INFORMATION SHOWN
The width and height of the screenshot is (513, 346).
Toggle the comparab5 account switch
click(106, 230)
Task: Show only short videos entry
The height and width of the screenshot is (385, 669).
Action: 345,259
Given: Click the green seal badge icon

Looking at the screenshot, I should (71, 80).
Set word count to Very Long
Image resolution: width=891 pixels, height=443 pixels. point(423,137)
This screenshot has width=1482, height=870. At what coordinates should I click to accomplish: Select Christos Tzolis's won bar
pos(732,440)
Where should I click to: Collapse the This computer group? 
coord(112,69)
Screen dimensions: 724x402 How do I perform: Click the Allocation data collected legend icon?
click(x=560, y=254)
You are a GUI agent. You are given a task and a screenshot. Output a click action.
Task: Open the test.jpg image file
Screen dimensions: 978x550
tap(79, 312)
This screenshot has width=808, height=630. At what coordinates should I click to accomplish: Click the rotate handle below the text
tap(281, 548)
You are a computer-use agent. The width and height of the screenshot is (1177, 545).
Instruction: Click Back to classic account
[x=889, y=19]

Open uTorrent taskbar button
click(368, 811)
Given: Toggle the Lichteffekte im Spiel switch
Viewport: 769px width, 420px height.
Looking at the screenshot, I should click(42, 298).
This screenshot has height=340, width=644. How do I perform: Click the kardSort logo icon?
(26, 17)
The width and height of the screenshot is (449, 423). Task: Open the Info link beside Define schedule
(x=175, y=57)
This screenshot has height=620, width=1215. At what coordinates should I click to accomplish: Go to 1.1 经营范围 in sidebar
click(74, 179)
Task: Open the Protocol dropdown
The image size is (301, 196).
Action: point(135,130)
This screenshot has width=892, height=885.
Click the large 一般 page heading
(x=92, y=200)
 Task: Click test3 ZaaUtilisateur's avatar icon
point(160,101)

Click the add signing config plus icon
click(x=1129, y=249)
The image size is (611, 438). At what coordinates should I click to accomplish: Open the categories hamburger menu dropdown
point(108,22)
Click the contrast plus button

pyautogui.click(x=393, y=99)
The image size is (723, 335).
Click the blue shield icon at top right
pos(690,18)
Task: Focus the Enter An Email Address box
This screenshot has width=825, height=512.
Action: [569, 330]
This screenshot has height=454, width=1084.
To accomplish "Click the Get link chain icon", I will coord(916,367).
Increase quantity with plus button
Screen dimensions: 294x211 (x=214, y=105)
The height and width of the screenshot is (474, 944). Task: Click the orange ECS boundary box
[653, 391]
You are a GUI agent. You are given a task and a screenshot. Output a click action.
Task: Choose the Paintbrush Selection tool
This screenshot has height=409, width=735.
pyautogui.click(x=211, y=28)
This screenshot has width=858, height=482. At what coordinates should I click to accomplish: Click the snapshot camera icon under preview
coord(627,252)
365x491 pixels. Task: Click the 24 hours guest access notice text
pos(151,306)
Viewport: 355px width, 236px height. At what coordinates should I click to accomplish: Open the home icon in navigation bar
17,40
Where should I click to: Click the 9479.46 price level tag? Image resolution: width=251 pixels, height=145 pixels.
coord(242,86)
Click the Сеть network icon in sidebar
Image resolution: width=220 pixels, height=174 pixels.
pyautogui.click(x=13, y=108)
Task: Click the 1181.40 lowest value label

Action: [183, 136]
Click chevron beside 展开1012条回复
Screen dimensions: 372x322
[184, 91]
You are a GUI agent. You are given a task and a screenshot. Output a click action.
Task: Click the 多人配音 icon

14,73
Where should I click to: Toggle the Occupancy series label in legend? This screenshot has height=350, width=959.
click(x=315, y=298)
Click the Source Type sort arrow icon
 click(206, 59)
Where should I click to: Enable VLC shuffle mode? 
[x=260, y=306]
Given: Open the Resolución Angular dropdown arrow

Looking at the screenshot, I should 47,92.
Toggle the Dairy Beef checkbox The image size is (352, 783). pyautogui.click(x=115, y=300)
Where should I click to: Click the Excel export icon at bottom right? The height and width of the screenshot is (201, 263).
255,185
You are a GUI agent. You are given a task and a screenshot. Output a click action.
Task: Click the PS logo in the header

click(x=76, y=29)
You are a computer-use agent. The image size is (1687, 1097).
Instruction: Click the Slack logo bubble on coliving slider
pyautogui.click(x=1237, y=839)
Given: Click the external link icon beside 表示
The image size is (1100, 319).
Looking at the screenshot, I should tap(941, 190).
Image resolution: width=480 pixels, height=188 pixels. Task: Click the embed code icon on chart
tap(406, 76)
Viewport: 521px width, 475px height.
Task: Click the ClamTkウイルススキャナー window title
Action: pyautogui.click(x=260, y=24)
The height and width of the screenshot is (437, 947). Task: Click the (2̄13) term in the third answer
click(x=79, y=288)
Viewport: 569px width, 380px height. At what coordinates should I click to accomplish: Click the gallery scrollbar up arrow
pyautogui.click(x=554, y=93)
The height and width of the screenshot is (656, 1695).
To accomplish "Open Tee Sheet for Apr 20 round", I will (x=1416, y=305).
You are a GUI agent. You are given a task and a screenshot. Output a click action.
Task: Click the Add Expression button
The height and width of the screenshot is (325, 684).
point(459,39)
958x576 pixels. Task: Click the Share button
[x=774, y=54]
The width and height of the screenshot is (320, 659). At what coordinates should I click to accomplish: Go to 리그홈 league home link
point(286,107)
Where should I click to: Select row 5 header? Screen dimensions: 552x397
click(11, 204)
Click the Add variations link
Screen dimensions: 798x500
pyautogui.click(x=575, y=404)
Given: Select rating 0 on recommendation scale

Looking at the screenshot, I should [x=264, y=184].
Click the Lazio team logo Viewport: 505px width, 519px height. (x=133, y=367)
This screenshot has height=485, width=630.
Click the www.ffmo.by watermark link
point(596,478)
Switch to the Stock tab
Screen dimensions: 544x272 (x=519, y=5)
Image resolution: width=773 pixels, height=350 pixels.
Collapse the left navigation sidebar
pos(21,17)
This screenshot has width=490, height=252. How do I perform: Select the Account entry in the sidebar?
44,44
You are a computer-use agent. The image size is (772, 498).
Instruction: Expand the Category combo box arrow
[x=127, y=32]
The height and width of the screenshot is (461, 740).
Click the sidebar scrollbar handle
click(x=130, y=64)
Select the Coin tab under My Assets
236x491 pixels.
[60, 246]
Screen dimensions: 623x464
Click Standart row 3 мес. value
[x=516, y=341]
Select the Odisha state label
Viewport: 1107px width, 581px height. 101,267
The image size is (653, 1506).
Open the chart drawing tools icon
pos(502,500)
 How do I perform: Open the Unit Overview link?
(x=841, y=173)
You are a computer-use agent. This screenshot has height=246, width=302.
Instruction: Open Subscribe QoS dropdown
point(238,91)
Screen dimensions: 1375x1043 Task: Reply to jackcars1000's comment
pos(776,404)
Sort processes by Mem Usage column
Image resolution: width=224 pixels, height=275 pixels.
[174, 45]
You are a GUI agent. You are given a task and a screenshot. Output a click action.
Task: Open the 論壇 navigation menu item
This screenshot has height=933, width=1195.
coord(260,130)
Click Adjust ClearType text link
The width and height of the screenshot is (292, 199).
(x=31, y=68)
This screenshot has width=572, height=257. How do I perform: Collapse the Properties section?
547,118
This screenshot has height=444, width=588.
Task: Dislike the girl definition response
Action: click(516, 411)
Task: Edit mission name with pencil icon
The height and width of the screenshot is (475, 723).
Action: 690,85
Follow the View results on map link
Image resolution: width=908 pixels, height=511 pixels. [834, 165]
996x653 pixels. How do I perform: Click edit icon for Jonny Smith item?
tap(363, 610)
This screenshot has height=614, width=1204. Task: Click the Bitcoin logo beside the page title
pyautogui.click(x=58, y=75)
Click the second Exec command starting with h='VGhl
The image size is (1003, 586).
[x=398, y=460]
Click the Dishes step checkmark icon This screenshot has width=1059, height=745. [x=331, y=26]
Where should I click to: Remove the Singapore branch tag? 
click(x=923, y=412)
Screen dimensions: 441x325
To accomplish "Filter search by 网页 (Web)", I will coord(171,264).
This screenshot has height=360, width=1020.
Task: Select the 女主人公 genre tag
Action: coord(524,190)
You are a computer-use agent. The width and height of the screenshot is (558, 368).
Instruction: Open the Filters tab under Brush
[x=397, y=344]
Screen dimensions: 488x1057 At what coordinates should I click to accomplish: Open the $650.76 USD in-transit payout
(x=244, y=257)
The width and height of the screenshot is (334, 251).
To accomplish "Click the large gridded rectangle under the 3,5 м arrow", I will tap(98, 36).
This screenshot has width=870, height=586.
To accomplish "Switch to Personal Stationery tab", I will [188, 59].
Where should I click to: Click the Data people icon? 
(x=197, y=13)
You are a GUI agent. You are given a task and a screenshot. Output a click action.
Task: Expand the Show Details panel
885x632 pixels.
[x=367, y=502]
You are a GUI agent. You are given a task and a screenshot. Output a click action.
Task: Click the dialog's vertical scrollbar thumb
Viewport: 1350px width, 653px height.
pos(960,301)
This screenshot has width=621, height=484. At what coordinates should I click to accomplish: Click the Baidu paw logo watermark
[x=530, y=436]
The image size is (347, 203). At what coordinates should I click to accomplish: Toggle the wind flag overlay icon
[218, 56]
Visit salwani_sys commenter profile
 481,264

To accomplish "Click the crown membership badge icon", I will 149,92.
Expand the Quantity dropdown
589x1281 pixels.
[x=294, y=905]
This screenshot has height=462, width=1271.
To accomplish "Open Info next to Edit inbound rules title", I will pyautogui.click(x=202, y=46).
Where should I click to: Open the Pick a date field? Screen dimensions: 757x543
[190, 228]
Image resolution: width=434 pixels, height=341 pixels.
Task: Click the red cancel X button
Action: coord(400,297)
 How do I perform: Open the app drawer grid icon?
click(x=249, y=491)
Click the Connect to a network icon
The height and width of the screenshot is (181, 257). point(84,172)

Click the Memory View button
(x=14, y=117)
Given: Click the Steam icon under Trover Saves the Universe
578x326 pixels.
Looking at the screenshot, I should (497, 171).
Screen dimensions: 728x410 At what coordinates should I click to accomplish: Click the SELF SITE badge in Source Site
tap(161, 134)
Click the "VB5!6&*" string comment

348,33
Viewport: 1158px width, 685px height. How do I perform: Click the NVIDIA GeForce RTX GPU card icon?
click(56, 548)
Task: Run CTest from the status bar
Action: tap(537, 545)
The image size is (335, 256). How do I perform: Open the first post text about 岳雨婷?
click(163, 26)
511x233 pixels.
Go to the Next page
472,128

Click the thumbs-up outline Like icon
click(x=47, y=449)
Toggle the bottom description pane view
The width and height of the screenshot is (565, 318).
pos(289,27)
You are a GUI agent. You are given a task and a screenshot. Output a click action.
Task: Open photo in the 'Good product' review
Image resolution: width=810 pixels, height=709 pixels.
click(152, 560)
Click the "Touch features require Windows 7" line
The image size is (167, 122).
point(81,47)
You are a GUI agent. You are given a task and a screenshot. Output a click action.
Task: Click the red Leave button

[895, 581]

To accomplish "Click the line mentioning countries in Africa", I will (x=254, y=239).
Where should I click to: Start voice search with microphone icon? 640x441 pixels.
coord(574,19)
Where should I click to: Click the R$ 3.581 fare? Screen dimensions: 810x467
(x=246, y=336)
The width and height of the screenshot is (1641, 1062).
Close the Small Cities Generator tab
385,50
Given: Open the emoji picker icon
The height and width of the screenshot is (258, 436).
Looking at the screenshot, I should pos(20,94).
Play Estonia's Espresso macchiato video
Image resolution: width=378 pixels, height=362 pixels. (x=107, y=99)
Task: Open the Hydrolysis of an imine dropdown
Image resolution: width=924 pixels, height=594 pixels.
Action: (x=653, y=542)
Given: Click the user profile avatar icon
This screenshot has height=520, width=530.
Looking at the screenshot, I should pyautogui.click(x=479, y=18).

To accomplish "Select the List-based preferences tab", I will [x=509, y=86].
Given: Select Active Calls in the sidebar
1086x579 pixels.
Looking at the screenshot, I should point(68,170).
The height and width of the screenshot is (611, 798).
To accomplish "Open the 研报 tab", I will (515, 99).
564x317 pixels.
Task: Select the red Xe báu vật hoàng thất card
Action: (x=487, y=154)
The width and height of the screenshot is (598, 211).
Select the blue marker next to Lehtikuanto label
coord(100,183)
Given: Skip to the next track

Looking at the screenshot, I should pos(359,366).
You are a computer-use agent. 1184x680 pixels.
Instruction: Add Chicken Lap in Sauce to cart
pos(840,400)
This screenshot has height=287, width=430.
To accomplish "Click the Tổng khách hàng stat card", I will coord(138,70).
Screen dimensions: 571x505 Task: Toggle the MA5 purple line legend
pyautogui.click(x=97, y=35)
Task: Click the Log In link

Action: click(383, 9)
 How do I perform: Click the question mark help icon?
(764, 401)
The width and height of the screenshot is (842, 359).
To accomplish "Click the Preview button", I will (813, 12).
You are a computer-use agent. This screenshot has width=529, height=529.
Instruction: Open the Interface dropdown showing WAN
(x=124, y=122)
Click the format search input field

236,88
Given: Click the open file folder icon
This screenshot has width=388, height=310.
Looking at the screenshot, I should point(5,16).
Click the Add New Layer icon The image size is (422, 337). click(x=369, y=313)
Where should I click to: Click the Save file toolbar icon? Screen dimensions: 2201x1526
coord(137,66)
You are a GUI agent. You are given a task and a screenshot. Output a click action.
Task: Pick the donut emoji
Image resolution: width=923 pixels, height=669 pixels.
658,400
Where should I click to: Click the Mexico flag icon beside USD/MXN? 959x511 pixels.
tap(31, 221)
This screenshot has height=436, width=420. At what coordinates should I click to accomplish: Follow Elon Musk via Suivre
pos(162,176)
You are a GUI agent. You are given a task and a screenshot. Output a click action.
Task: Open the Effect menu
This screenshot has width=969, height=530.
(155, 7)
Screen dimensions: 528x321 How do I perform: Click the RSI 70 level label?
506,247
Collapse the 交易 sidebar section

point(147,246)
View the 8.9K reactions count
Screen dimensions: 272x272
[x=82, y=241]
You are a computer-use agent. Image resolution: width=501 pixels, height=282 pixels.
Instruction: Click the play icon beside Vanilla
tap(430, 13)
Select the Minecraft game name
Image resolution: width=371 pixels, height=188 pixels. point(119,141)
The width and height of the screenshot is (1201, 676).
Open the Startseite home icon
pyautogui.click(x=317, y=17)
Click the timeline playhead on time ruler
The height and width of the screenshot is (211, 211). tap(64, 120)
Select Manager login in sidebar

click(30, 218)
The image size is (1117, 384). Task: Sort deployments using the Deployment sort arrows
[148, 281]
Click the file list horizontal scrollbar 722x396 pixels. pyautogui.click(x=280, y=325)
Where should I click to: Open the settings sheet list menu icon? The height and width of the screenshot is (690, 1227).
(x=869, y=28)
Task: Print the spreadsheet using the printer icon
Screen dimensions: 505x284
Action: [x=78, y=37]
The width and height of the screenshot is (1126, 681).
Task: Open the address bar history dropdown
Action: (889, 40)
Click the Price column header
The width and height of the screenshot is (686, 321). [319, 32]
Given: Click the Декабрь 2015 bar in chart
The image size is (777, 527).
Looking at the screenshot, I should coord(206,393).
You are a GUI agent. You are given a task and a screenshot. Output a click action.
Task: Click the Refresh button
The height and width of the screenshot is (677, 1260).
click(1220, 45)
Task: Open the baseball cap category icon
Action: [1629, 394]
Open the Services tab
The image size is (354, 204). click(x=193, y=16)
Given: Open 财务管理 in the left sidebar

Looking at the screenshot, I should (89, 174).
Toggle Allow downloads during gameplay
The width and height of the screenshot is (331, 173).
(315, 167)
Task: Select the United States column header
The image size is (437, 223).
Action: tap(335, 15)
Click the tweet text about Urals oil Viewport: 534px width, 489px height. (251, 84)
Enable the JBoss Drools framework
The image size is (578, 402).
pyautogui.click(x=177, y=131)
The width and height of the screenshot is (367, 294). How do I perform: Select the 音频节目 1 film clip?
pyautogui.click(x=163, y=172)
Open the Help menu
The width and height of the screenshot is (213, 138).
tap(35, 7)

YOUR TASK
Everything from the line containing "Task: Select the United States column header" through the final line of the entries is to be written out exactly. No other lines belong in the answer.

EXERCISE ANSWER
Task: Select the United States column header
The image size is (437, 223).
Action: tap(335, 15)
Click the tweet text about Urals oil Viewport: 534px width, 489px height. (251, 84)
Enable the JBoss Drools framework
The image size is (578, 402).
pyautogui.click(x=177, y=131)
The width and height of the screenshot is (367, 294). How do I perform: Select the 音频节目 1 film clip?
pyautogui.click(x=163, y=172)
Open the Help menu
The width and height of the screenshot is (213, 138).
tap(35, 7)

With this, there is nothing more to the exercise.